- **TASK BRIEF**: Repeat every entry exactly as it stands. Omit the images.

### DATASET RECORDS

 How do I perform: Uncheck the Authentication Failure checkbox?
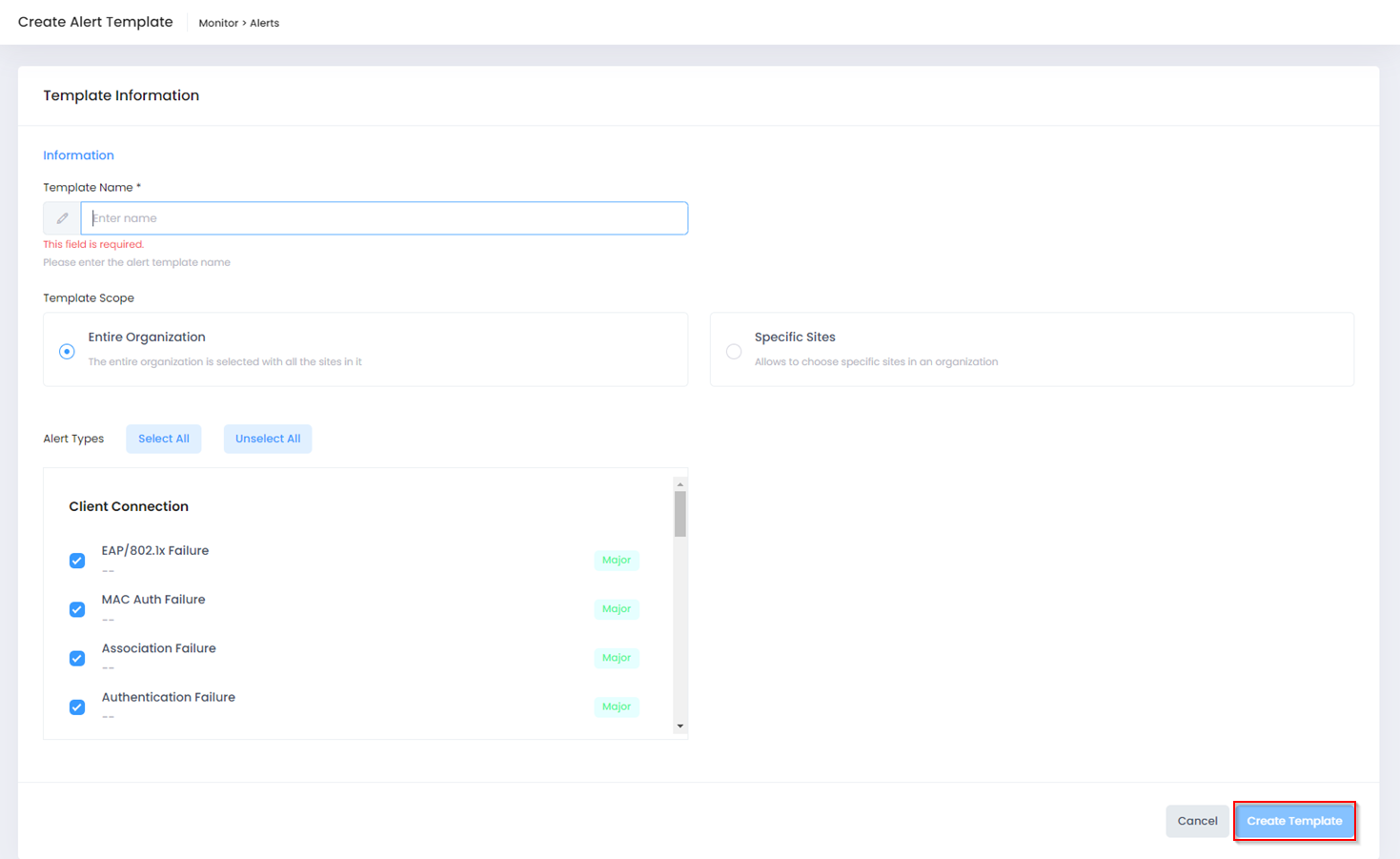pyautogui.click(x=77, y=707)
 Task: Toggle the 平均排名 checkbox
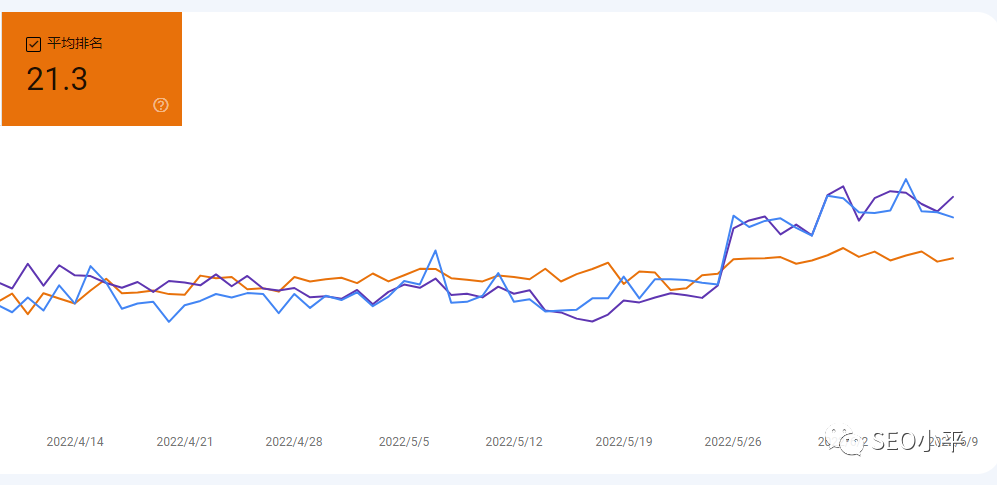tap(33, 44)
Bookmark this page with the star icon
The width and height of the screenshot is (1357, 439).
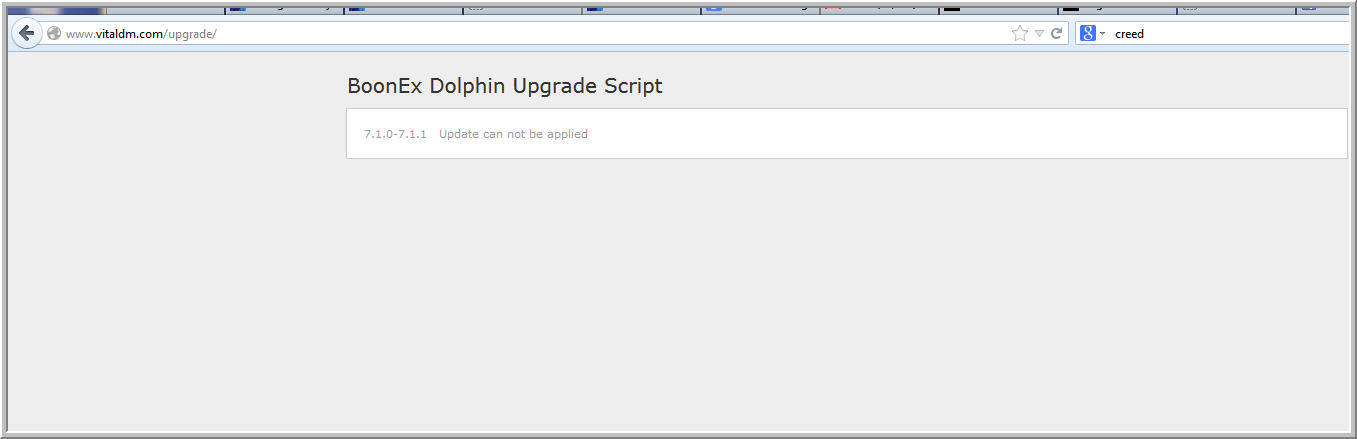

######

- **ANSWER SPACE**:
 How do I perform: Uncheck the Authentication Failure checkbox?
pyautogui.click(x=77, y=707)
 Task: Toggle the 平均排名 checkbox
tap(33, 44)
Bookmark this page with the star icon
The width and height of the screenshot is (1357, 439).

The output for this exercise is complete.